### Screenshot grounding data
======
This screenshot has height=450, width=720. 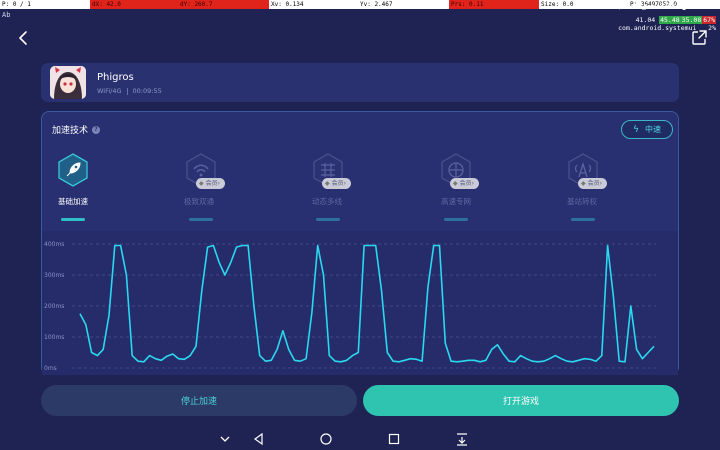 I want to click on y-tick-label: 0ms, so click(x=50, y=368).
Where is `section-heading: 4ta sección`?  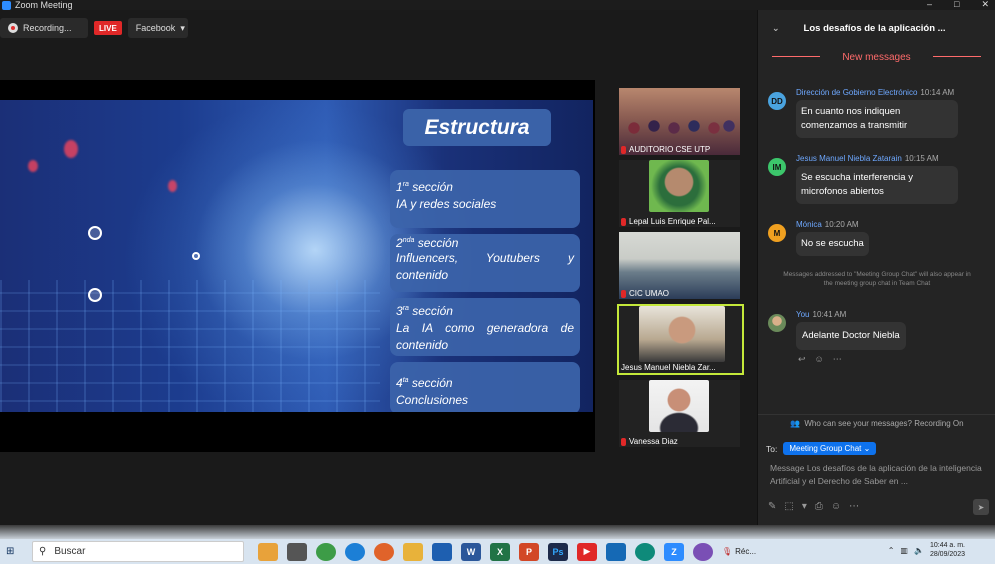 section-heading: 4ta sección is located at coordinates (424, 383).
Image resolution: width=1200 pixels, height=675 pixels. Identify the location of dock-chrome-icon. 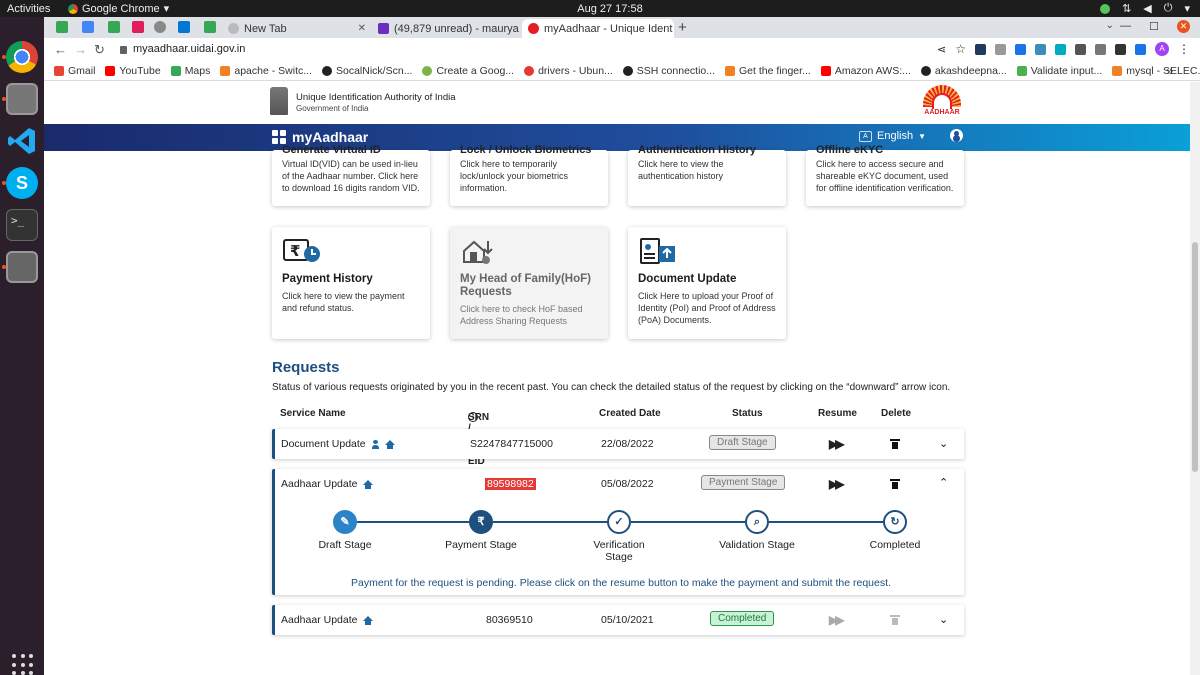
(22, 57).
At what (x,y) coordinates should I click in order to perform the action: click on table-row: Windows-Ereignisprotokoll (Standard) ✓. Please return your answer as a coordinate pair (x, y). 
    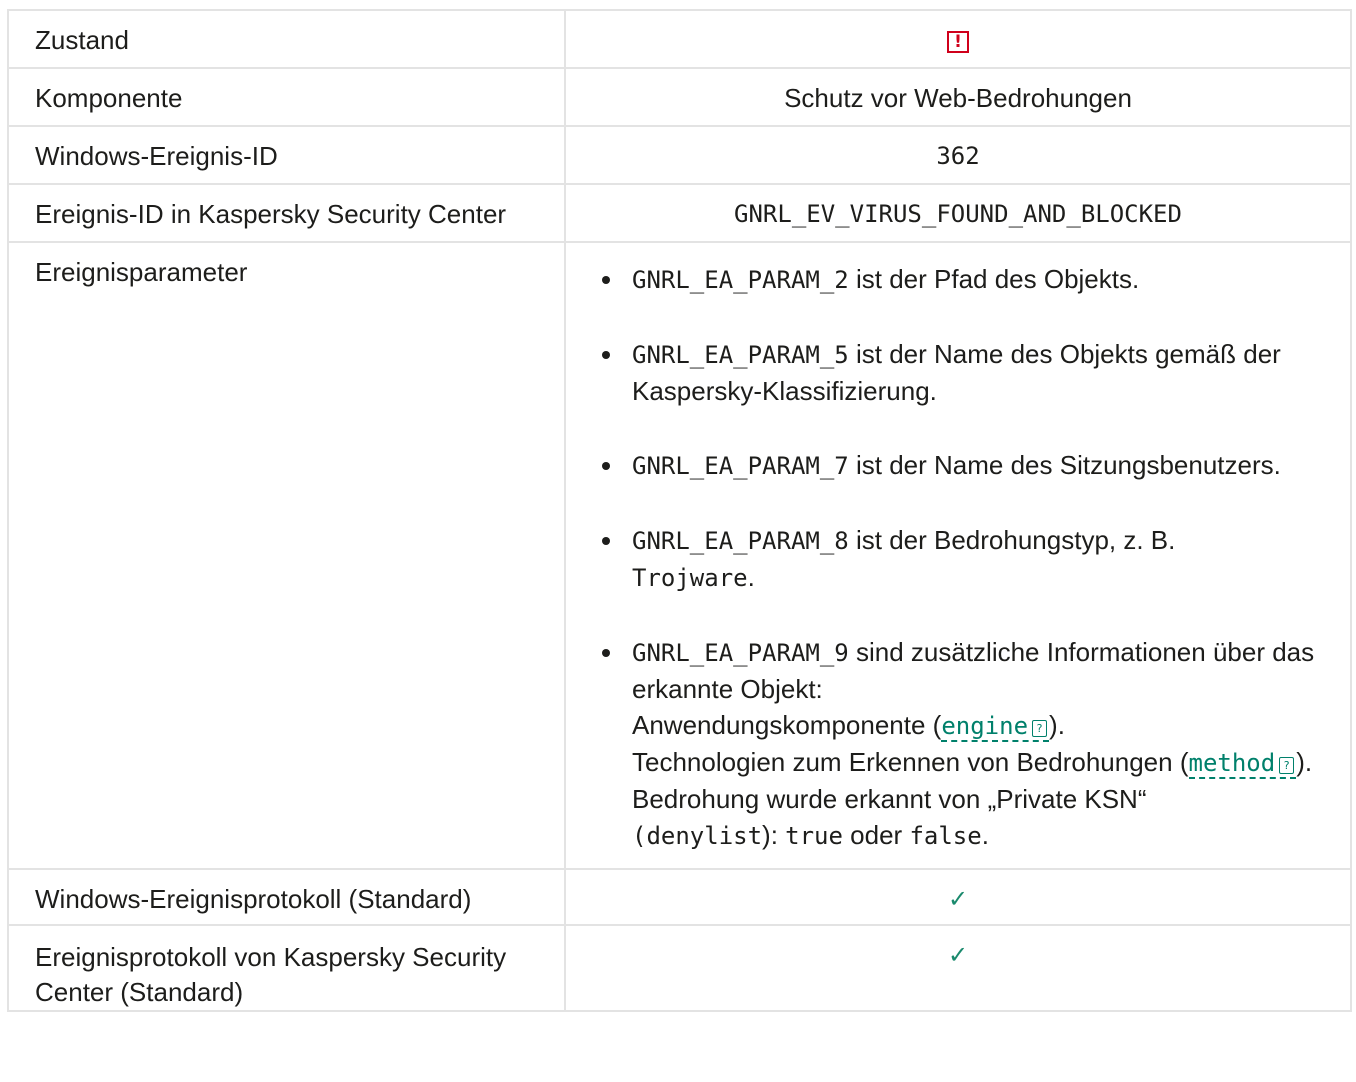
    Looking at the image, I should click on (680, 897).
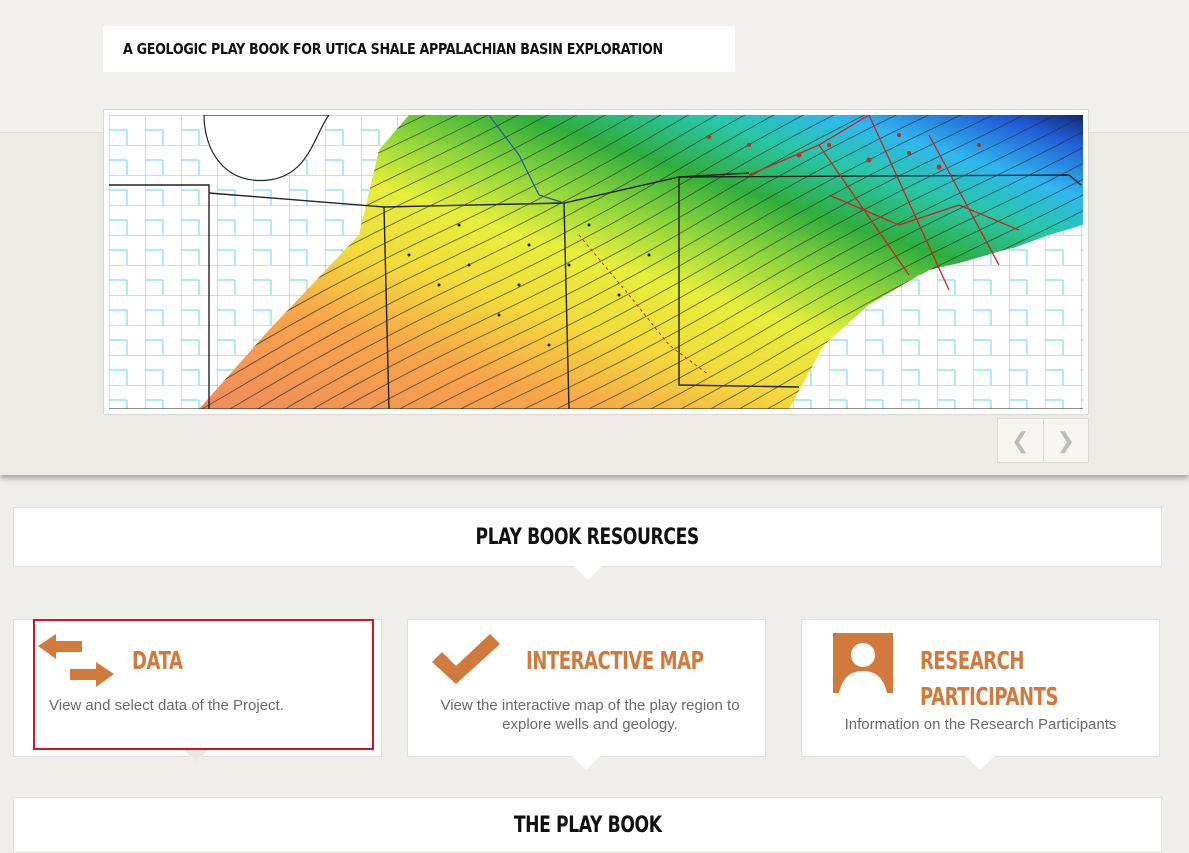  Describe the element at coordinates (166, 706) in the screenshot. I see `data-card-description: View and select data of the Project.` at that location.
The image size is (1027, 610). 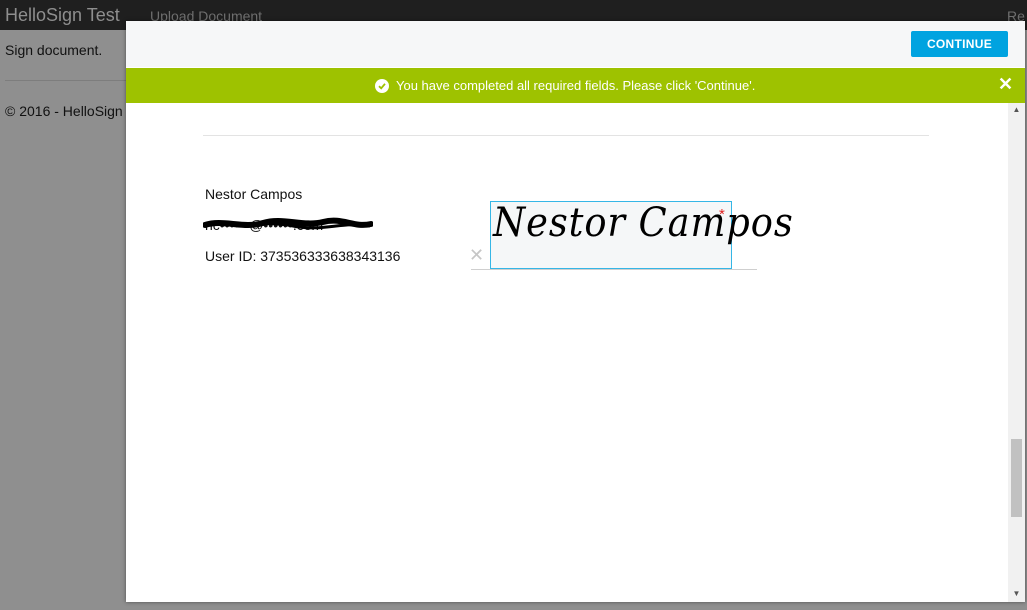 I want to click on modal-header: CONTINUE, so click(x=576, y=44).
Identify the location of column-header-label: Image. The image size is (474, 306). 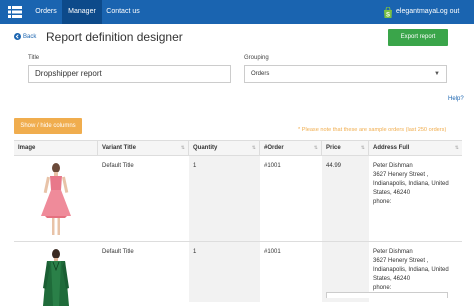
(27, 148).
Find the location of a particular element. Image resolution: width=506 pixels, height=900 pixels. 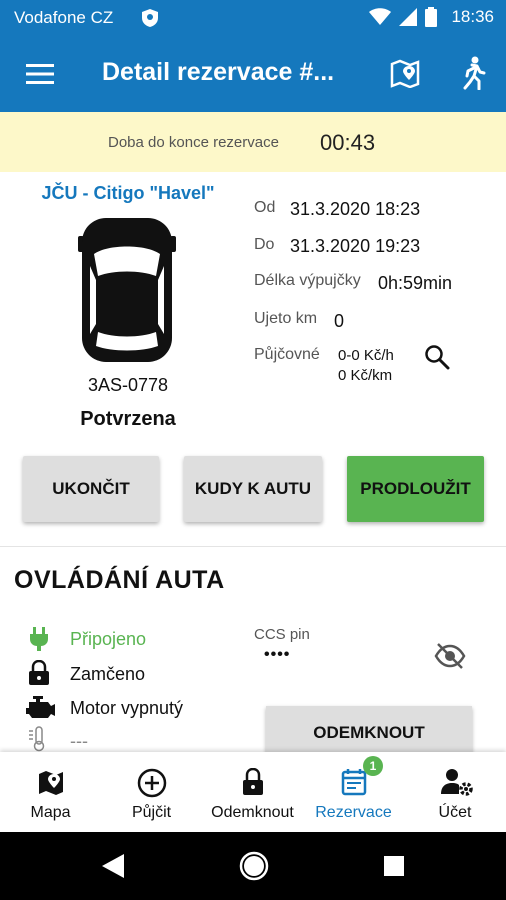

search-icon is located at coordinates (437, 357).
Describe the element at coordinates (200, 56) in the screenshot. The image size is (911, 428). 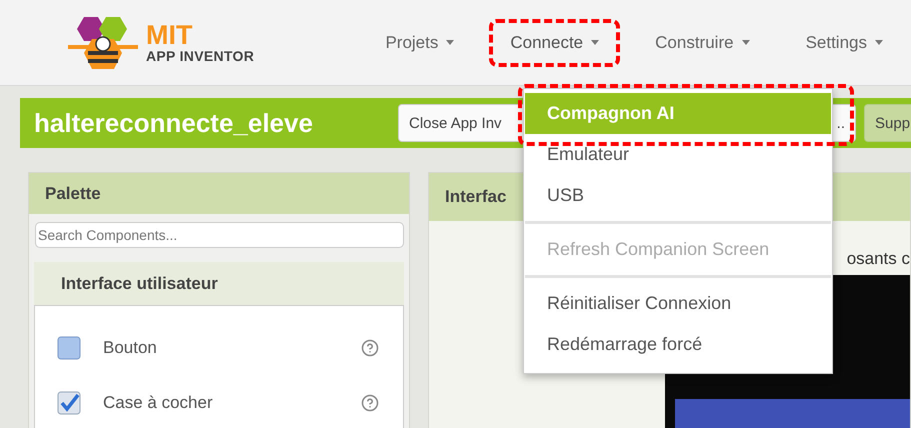
I see `logo-subtitle: APP INVENTOR` at that location.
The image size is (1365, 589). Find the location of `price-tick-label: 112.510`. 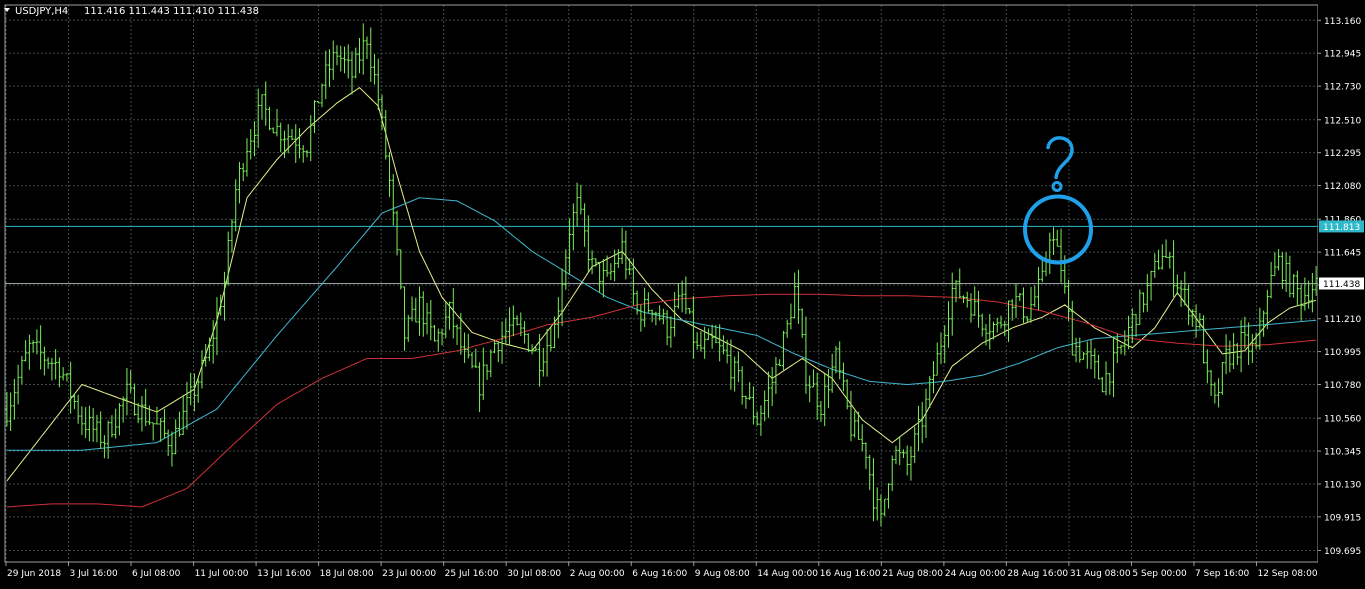

price-tick-label: 112.510 is located at coordinates (1342, 121).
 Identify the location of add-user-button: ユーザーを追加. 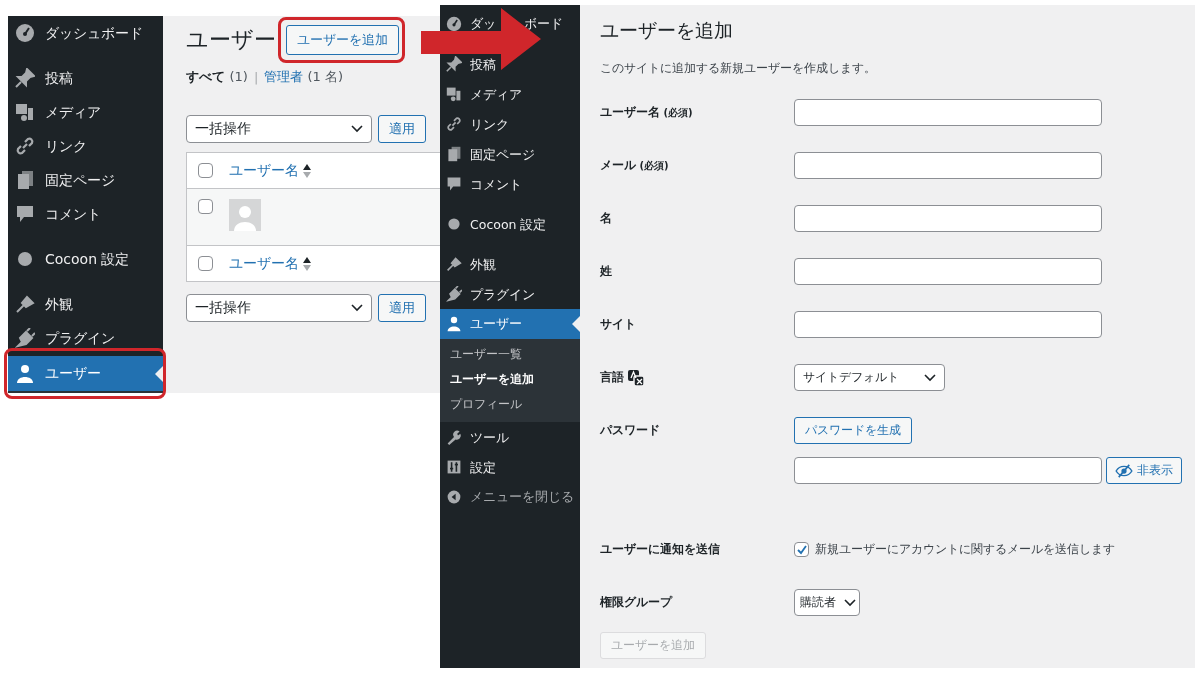
(342, 40).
======
### Task instructions
Reproduce word for word the lines of the records from the line holding "At what (x,y)" through the line holding "Describe the element at coordinates (166, 706)", inclusive, and leave out the pictures.

### Answer section
At what (x,y) coordinates should I click in order to perform the action: click on table-row: Windows-Ereignisprotokoll (Standard) ✓. Please return your answer as a coordinate pair (x, y). 
    Looking at the image, I should click on (680, 897).
  Describe the element at coordinates (166, 706) in the screenshot. I see `data-card-description: View and select data of the Project.` at that location.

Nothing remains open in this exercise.